Incoar la
arbitración en primera instancia.
Después
de incoar el procedimiento de arbitración, el demandante escoge a un miembro del
grupo de árbitros de la CTF: la lista puede obtenerse en la CTF. Aunque un
árbitro indique que está dispuesto a actuar en la controversia, esto no
significa que se convierta en un abogado de la parte que lo o la nombró: todos
los árbitros actúan de modo totalmente imparcial. Por consiguiente, la selección
de árbitros deberá basarse en los conocimientos especializados que tengan. Una
parte puede también pedir a la CTF que designe a un árbitro en nombre suyo.

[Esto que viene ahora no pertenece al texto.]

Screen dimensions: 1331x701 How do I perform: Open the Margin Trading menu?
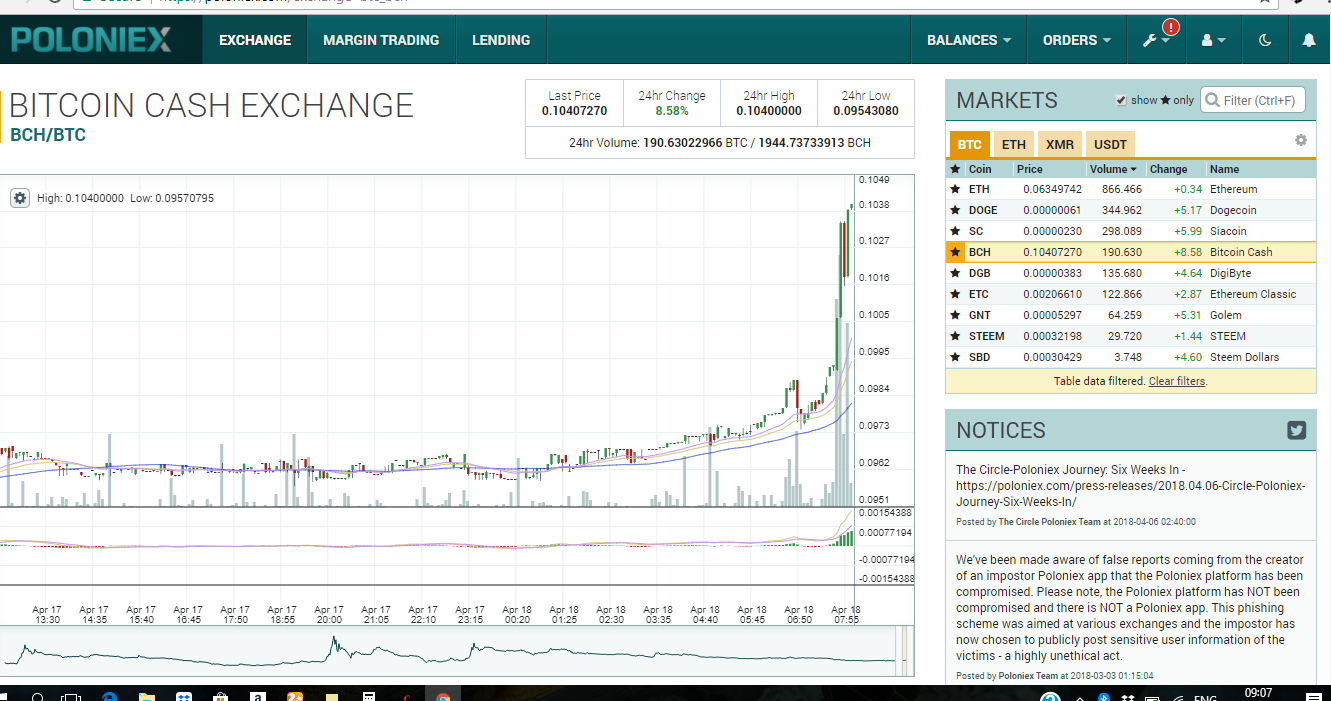(x=381, y=41)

Se considera que ha empezado la arbitración cuando
se entrega al demandado la notificación con el nombramiento del árbitro. El
demandado dispone entonces de 14 días para nombrar un segundo árbitro. Si no lo
hace, el demandante puede pedir a la CTF que lo haga en nombre de la otra parte,
con copia al demandado. En todas las solicitudes de nombramiento de árbitros a
la CTF deben figurar los siguientes elementos:
- Datos breves sobre la controversia;
- Los actuales honorarios de la CTF;
- Evidencia de que se ha anunciado a la otra parte
que va a incoarse la acción;
- Una declaración en el sentido de que Londres es el
lugar estipulado de arbitración;
- El nombre del árbitro ya nombrado (si
procede).
Instrucciones.
Una
vez nombrado el grupo de árbitros y su compromisario e inscrita la arbitración
en la CTF, los árbitros darán instrucciones a las partes sobre cómo se
desarrollará el caso.
Se pedirá al demandante que presente, generalmente en
un plazo de 21 días o algo más, una declaración clara sobre el problema, cómo
surgió y el remedio buscado. (No basta decir simplemente "Reclamo un descuento":
si se reclama un descuento debe cuantificarse, por ejemplo "Se reclaman por
motivos de calidad US $4 por 50 kg".)
La declaración debe hacerse por escrito y debe estar
corroborada por copias de los documentos pertinentes, incluyendo copias de
comunicaciones entre las partes. Todo debe estar catalogado, enumerado y
presentado en orden cronológico y enviado a los árbitros nombrados de ambas
partes y a la otra parte en la controversia. Si la controversia se refiere a
cuestiones de calidad, los árbitros darán instrucciones sobre la presentación de
las necesarias muestras.
Se pedirá al demandado que conteste, por escrito si el
demandante así lo desea. También deben presentar toda la documentación
pertinente, adecuadamente catalogada, a todos los interesados y deberán tratar
específicamente las cuestiones planteadas por el demandante. En general se
conceden 14 días para esta tarea: si el demandado no responde, los árbitros no
tendrán más opción que informar a las partes de que el caso se juzgará sobre la
base de los datos presentados por el demandante.
Es un principio fundamental que se permita a los
demandantes la última palabra, y en general se les concede de 7 a 14 días para
formular comentarios sobre las alegaciones del demandado.